Datenschutz: Unternehmen unterschätzen finanzielles Risiko
Schätzungsweise 90 Prozent der deutschen Unternehmen besitzen noch kein angemessenes Datenschutz-Managementsystem. Doch der aktuelle Entwurf der EU-Datenschutzverordnung will die Effektivität der Schutzfunktion deutlich erhöhen. Das könnte für die Gesellschaften saftige Geldstrafen nach sich ziehen.
Unternehmen, die diese datenschutzrechtlichen Vorgaben nur halbherzig umsetzen, gehen jetzt ein großes Risiko ein. Denn der Entwurf sieht erstmals harte Geldstrafen in Höhe von bis zu zwei Prozent des weltweiten Umsatzes vor. Daher sollten Firmen schnellstmöglich ein Datenschutz-Management aufbauen.

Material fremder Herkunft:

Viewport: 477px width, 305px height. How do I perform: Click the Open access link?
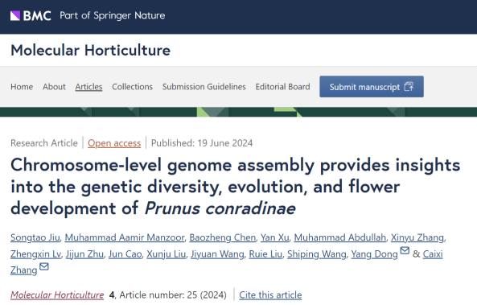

Das ist das Ergebnis einer Expertenanalyse von Steria Mummert Consulting.
Anzeige
Der Entwurf der EU-Kommission zur Datenschutzverordnung wurde bisher in der Öffentlichkeit überwiegend aus Sicht der Verbraucher diskutiert. Vor dem Hintergrund wachsender Bedenken gegen die Sammlung personenbezogener Daten durch soziale Netzwerke erscheint die Verordnung als notwendige politische Maßnahme, um der missbräuchlichen Nutzung dieser Daten entgegenzuwirken. Für die Mehrzahl der Unternehmen ist jedoch besonders relevant, dass die Kommission die Effektivität des Datenschutzes künftig erheblich steigern möchte. Bisher gaben sich viele Firmen damit zufrieden, eine Datenschutzerklärung in den Webauftritt zu integrieren, Passagen zum Datenschutz in Vertragstexte aufzunehmen und ab einer bestimmten Unternehmensgröße einen Datenschutzbeauftragten zu benennen. Weder Verbraucherbeschwerden noch die drohenden Sanktionen bei Verstößen ließen es wirtschaftlich erscheinen, darüber hinausgehende Maßnahmen zu ergreifen.
„Dieser eher reaktive Umgang mit dem Thema Datenschutz erweist sich mit Inkrafttreten der neuen Verordnung als riskant. Unabhängig davon, ob der Entwurf in einzelnen Punkten noch geändert wird, ist deutlich, dass die Datenschutzvorgaben künftig mittels harter Sanktionen durchgesetzt werden“, sagt Markus Katz von Steria Mummert Consulting. Der aktuelle Entwurf sieht erstmals Geldbußen vor, die proportional zum weltweiten Umsatz eines Unternehmens festgelegt werden. 0,5 Prozent werden fällig, wenn das Unternehmen den Betroffenen zum Beispiel nicht unverzüglich antwortet, ein Prozent Strafe droht zum Beispiel bei nicht rechtzeitiger Datenlöschung und zwei Prozent vom weltweiten Umsatz können verhängt werden, wenn eine Firma personenbezogene Daten ohne ausreichende Rechtsgrundlage verarbeitet.
„Zur Vermeidung der teilweise für die Geschäftsleitung unbekannten Risiken müssen Unternehmen ein angemessenes Datenschutz-Managementsystem betreiben“, sagt Stefan Beck, Datenschutzexperte bei Steria Mummert Consulting. „Dazu ist es erforderlich, mindestens die existierenden Vorgaben zu kennen, zu analysieren und aus ihnen geeignete Maßnahmen abzuleiten. Es bedeutet auch, Datenschutzprozesse aktiv zu gestalten. Denn lediglich reaktive Maßnahmen vorzunehmen ist unbequem und mit einem hohen Aufwand verbunden. Unternehmen, die diese Aufgabe erfolgreich umsetzen, steigern dauerhaft ihre Effizienz und gehen zugleich wesentlich weniger Risiken ein.“
Anzeige
Die im Entwurf vorliegende EU-Datenschutz-Grundverordnung wird umgehend nach ihrer Verabschiedung wirksam und gewährt dann keinerlei zeitlichen oder inhaltlichen Spielraum. Aufgrund des stetig steigenden Interesses der Öffentlichkeit an Datenschutz ist mit einem weiteren Anstieg der Beschwerden bei den Aufsichtsbehörden zu rechnen.